The PBoC - Rate Cuts and Policy Clarification
09/04/2020
Aidan Shevlin
On Friday, 3 April 2020, the Peoples Bank of China (PBoC) announced its second targeted Reserve Requirement Rate (RRR) cut in less than three weeks, reducing the effective RRR for medium and smaller banks to record lows. Arguably, what’s more important was the accompanying reduction in the interest rate on excess reserves (IOER), the first cut in over a decade; which will pave the way for additional rate cuts and further interest rate reforms. Both actions also help the PBoC address concerns that its policy response was lagging the aggressive actions taken by other central banks.
The PBoC’s RRR Hat-Trick:
The 100bps RRR cut was widely expected following calls for additional monetary policy support at the State Council meetings three days earlier. The third RRR cut in 2020 will release ~CNY400bn of liquidity, while reducing bank funding costs, alleviating pressure on their loan-to-deposit ratios and increasing their ability to lend to small and medium enterprise clients.
Unlike open market operations, RRR represent permanent and free increases in commercial bank liquidity. The previous 50bps targeted rate cut on 13 March released ~CNY550bn of liquidity, while the 2 January 50bps cut released ~CNY800bn of liquidity. Following the cuts, the RRR for large banks is 12.5%, while it is 9-10.5% for medium banks and 6% for smaller banks.
Fig 1: RRR rates for small and medium size banks are at record lows while benchmark interest rates remain unchanged
Source: Bloomberg & J.P. Morgan Asset Management; data as at 5 Apr 2020
The PBoC’s focus on RRR cuts has also clarified its policy stance and confirmed its hesitancy to change benchmark interest rates - reducing market expectations of a deposit or lending rate cut. Since interest rates were liberalized in 2015, the central bank has de-emphasized benchmark rates and focused on using its growing arsenal of quasi-monetary policy tools to fine tune liquidity and interest rates.
A benchmark lending rate cut would be an extremely strong signal of PBoC’s intentions and directly reduce funding costs for borrowers. But it would also reduce commercial bank’s net interest rate margins unless accompanied by a benchmark deposit rate cut – which the PBoC appears reluctant to do – given the risk of penalizing small retail deposits, which still represent over 60% of commercial bank liabilities.
IOER – Guiding rates lower:
Excess reserves are the additional cash balances that commercial banks hold with the PBoC. The 37bps IOER cut is the first time this rate has been reduced since November 2008. At the end of 2019, excess cash balances represented 2.4% of total deposits; reducing the IOER will encourage commercial banks to invest their excess cash balances elsewhere – pushing interest rates on risky assets lower.
Fig 2: China’s monetary policy framework is focused on controlling the 7-day reverse repo rate within an interest rate corridor.

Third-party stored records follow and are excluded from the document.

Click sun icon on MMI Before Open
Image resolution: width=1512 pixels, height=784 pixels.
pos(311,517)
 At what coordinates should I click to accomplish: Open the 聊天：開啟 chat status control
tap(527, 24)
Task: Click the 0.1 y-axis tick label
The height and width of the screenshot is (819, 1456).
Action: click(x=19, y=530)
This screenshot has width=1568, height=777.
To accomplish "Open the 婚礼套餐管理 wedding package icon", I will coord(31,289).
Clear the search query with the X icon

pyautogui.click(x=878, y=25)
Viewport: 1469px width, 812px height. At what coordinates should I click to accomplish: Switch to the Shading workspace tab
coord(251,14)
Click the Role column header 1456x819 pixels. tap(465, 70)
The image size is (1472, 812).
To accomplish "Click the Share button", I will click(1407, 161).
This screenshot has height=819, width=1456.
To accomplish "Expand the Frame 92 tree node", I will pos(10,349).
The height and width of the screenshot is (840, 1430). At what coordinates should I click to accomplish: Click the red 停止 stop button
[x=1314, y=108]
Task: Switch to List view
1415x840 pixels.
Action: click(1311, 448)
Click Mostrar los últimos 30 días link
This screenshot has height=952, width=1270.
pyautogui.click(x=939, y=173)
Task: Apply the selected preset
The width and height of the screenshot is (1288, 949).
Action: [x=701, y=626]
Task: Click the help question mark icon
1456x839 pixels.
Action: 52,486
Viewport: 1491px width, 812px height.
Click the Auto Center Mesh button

Source: Bloomberg & J.P. Morgan Asset Management: data as at 5 Apr 2020
The IOER also forms the lower bound of the central banks interest rate corridor, while the 7-day reserve repo rate acts as the target rate and the standing lending facility (SLF) forms the upper bound.
Reducing the IOER paves the way for additional rate cuts and improves forward guidance. The PBoC has already cut the 7-day reverse repo rate three times this year - the latest 20bps reduction on the 30th of March to 2.20%. A SLF cut is now likely as the central bank guides market driven interest rates even lower.
PBoC - Converging and clarifying:
As the first country to be affected by the COVID-19 outbreak, the Chinese economy has witnessed significant economic disruption. The government and PBoC reacted quickly to stabilize the economy, however, their subsequent fiscal and monetary policy response has been relatively muted by international standards. While major central banks have slashed interest rates and introduced quantitative easing, the PBoC has relied on a series of mini-steps, including liquidity injections and modest quasi-monetary policy rate cuts to stabilize and support financial markets.
While high frequency trackers signal a revival in domestic economic activity, the expanding global shutdown threatens to derail China’s prospects of a v-shaped recovery, prompted renewed dovish comments from the Politburo and Standing Committee - which triggered the latest PBoC actions.
Implications for RMB Money Markets:
The recent PBoC rate cuts will place additional downward pressure on market driven rates, Shibor rates have already trended lower while the yield curve has flattened. Meanwhile, refinements to the central bank interest rate corridor will pave the way for more aggressive future monetary policy actions, but the PBoCs reluctance to cut benchmark interest rates will increase the divergence between policy and market driven rates – creating additional investment challenges for money market investors.